◆ YOUR OBJECTIVE ◆
Count the lines in the data below where the string "icon" occurs, please, and give the number alone.

—————

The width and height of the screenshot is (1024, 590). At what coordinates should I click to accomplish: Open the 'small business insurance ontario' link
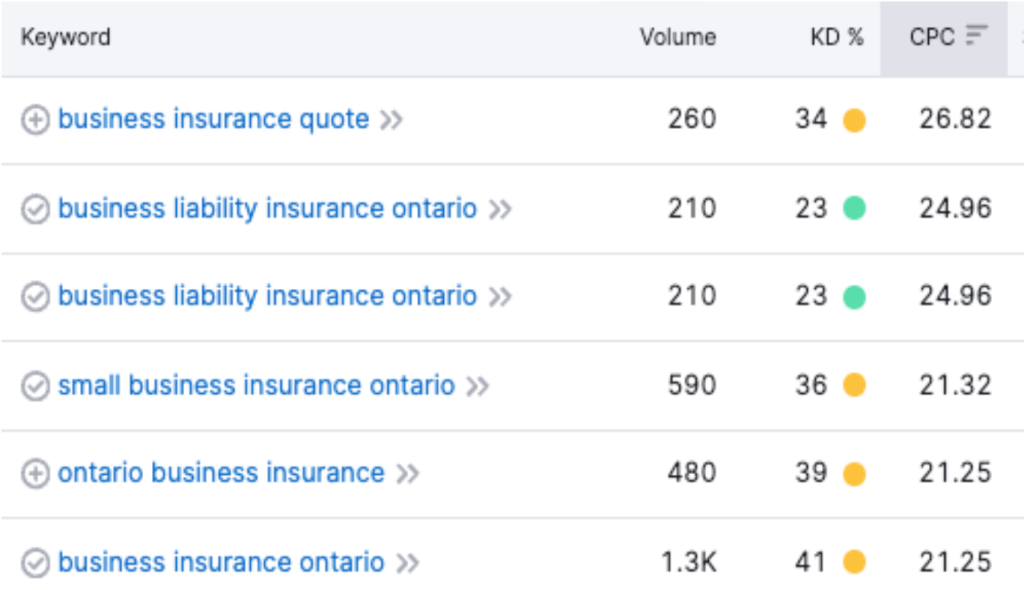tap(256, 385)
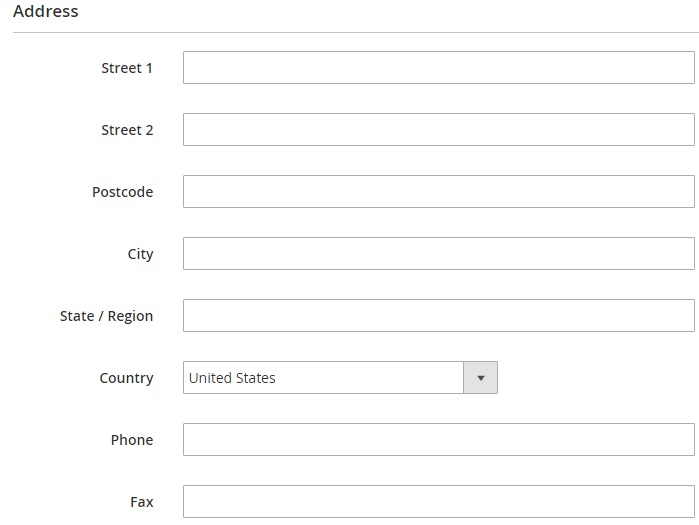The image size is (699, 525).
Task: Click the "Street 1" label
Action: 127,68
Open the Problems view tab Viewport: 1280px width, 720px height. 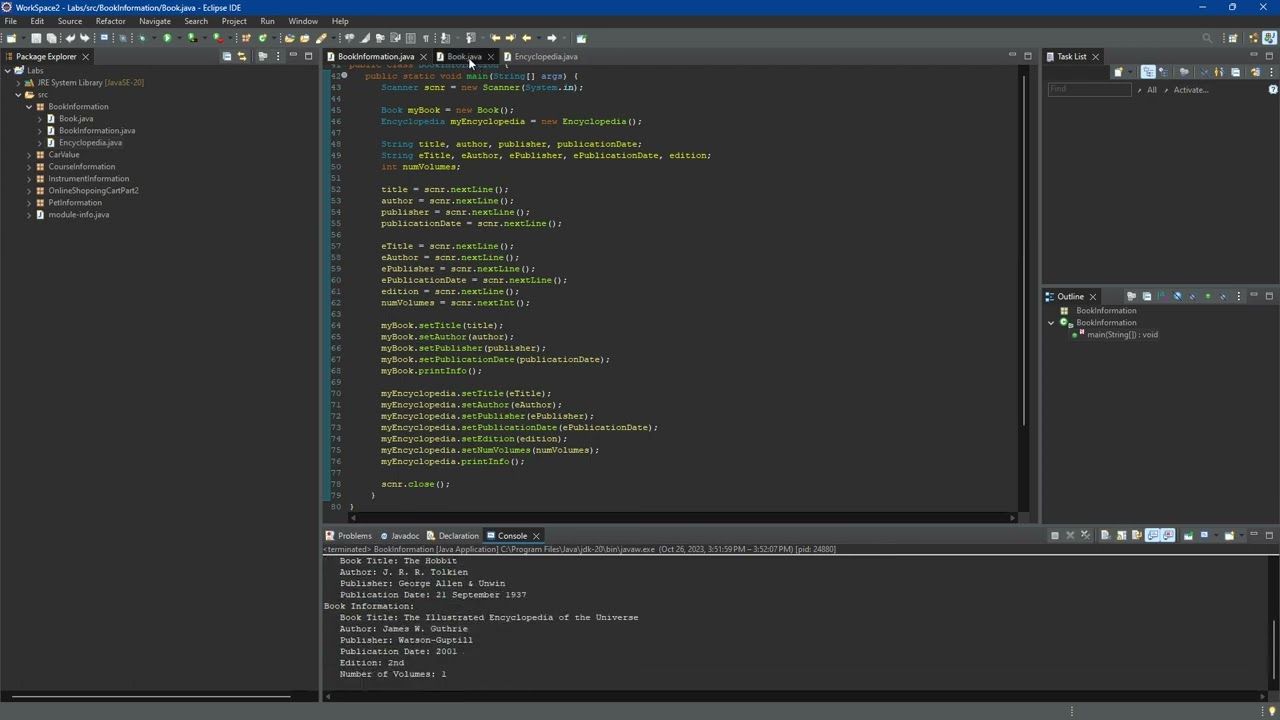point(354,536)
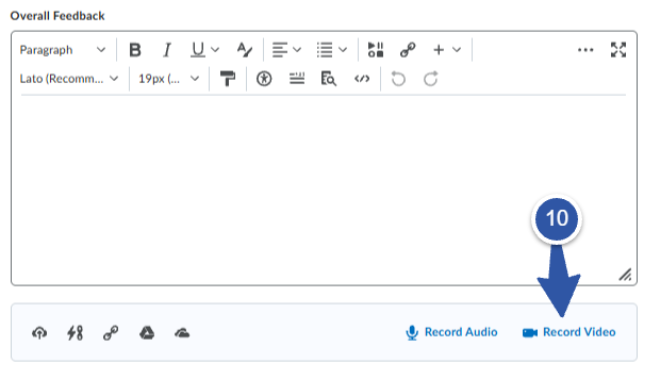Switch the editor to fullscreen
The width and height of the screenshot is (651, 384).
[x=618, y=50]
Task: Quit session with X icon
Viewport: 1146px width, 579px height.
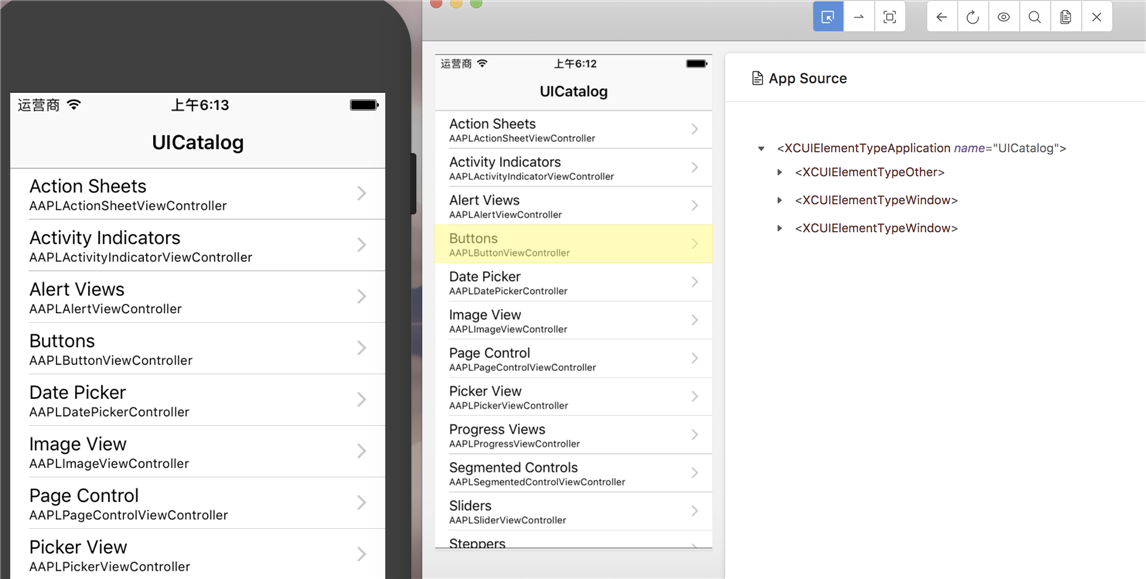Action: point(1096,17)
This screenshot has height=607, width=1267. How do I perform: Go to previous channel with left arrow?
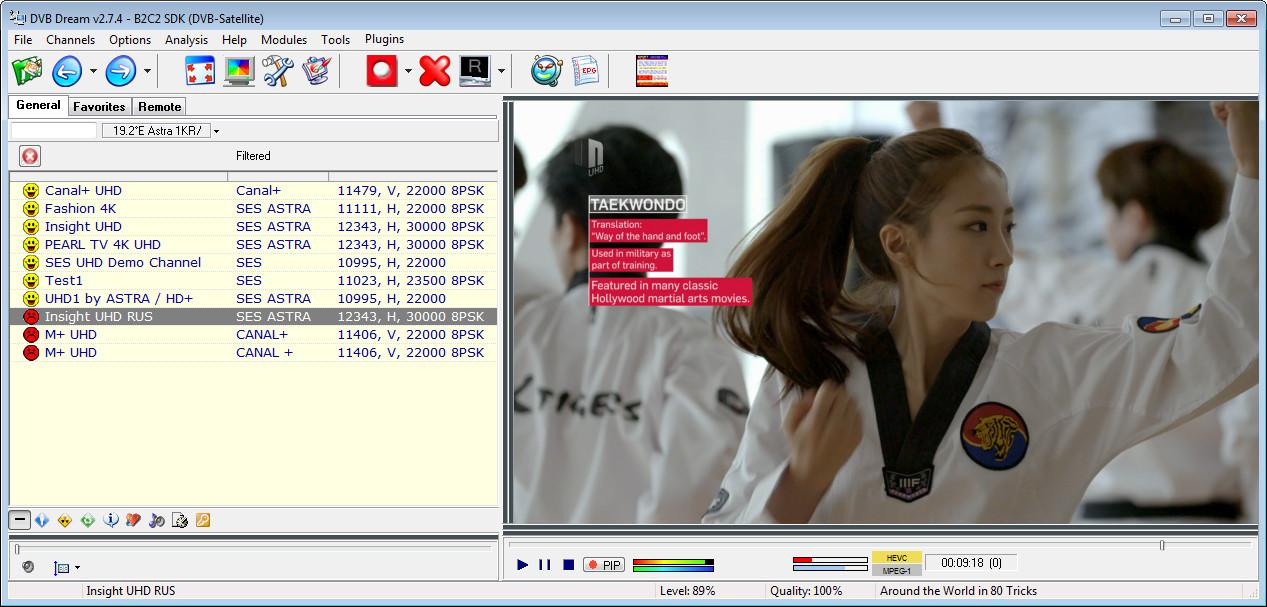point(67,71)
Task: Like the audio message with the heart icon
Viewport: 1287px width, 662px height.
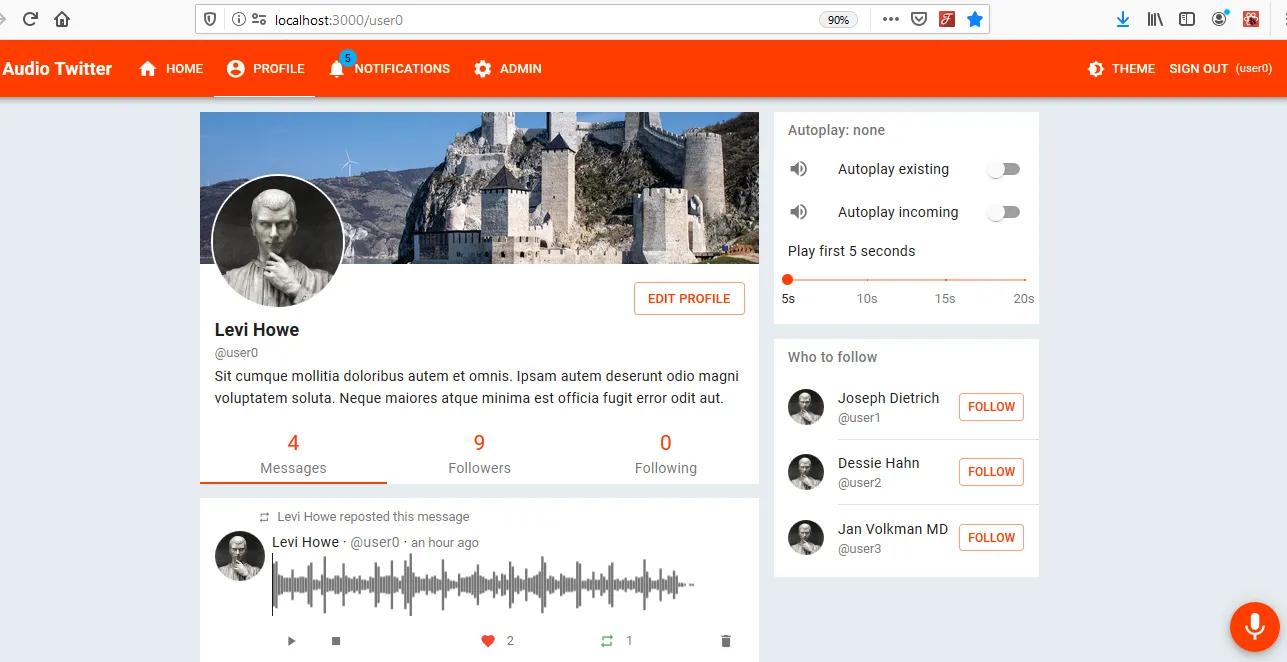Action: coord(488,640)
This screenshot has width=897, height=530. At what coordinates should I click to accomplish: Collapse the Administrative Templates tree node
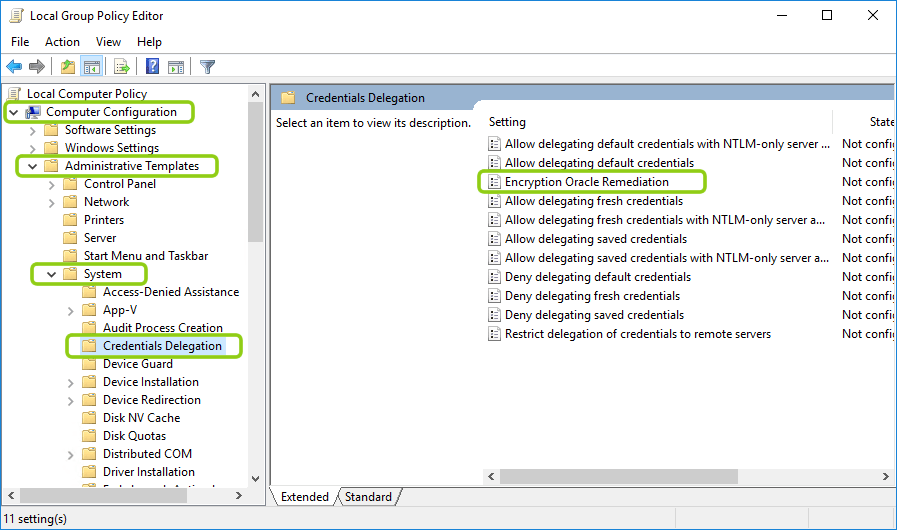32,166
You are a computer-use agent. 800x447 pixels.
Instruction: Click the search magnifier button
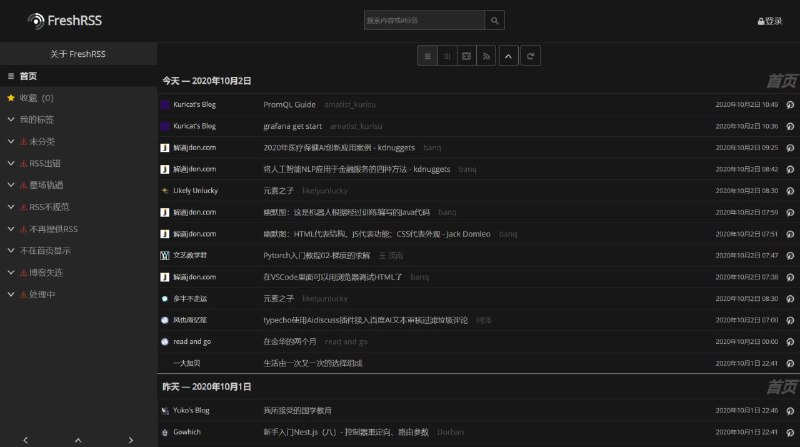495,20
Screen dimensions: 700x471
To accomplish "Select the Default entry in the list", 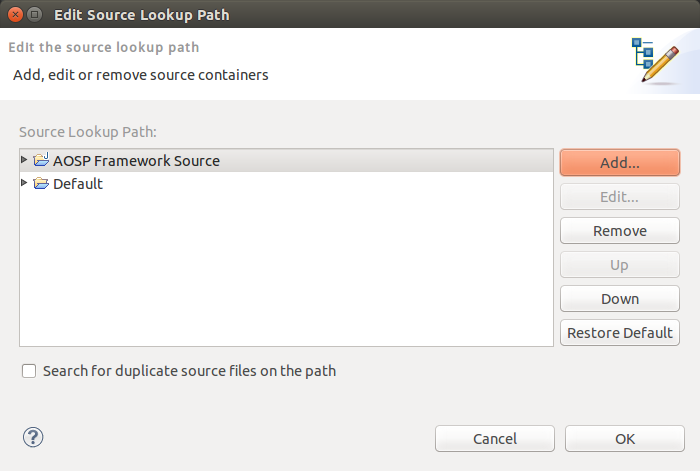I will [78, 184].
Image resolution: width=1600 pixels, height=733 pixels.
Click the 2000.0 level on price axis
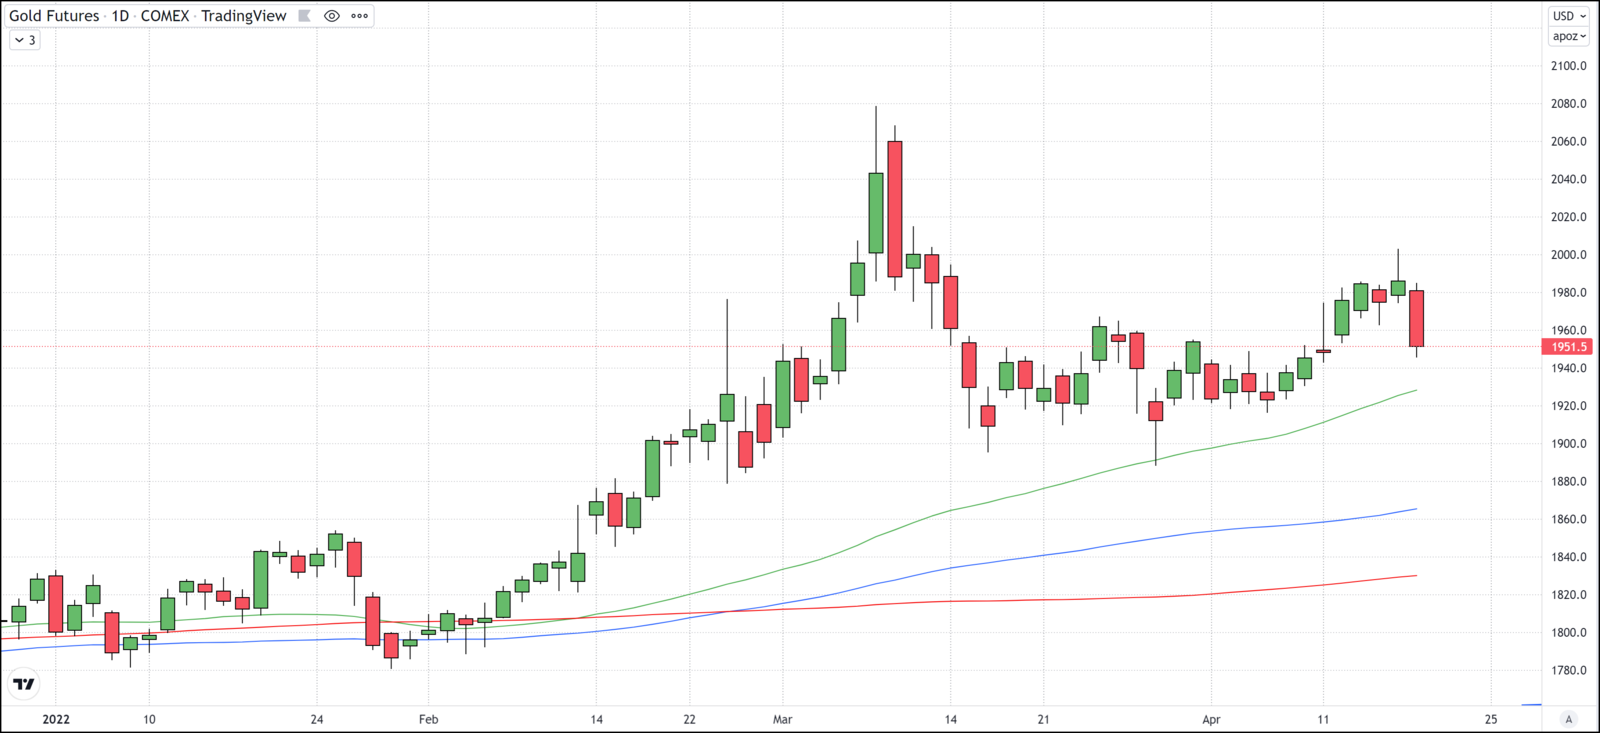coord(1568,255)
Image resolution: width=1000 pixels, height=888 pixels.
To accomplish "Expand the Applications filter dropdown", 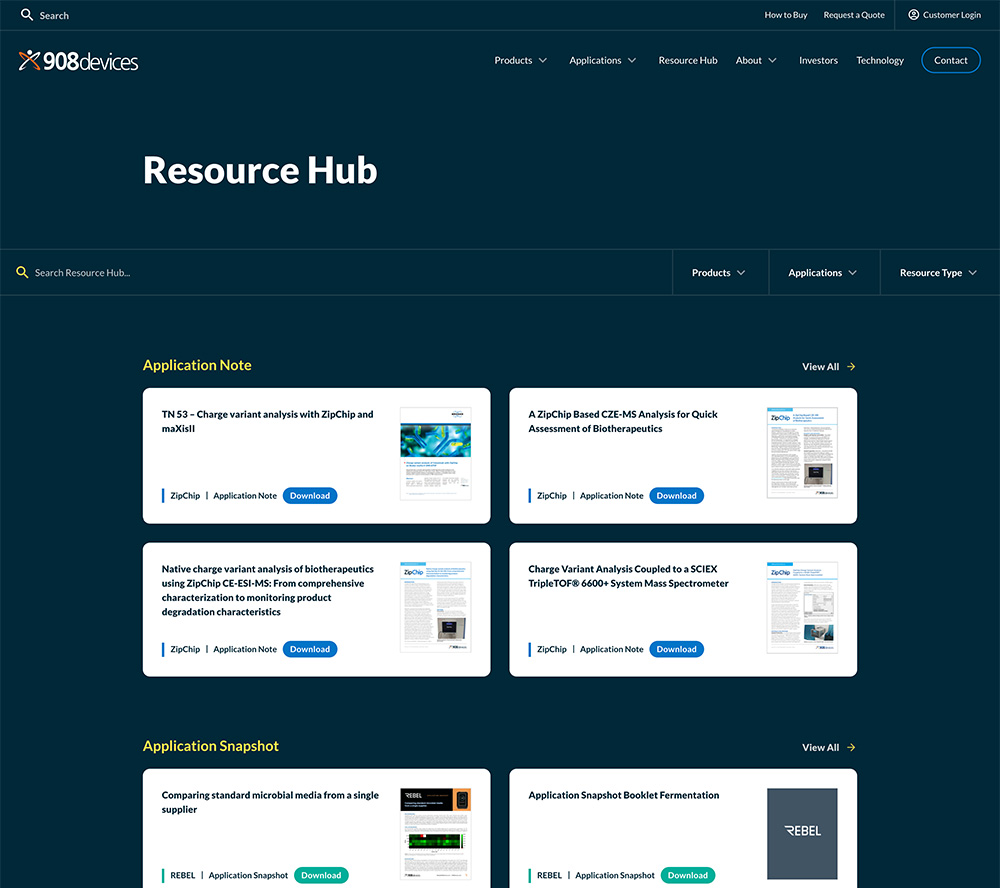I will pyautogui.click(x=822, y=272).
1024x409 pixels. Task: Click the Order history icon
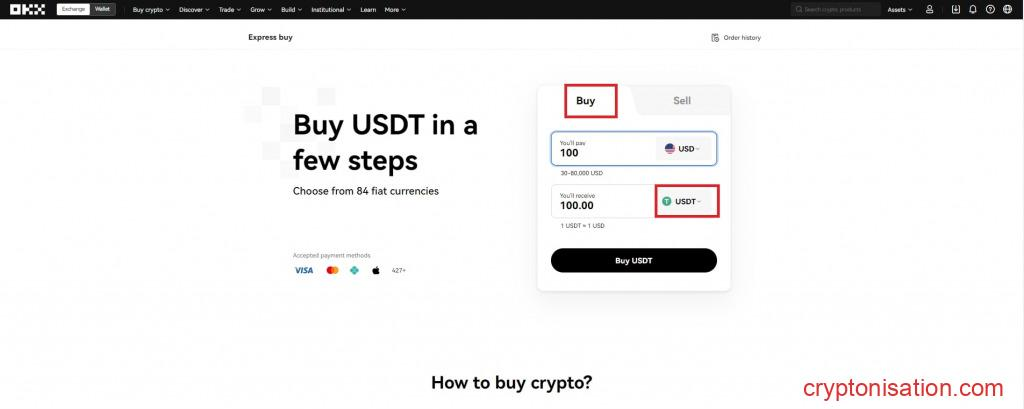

—————

◆ EXPECTED OUTPUT ◆
3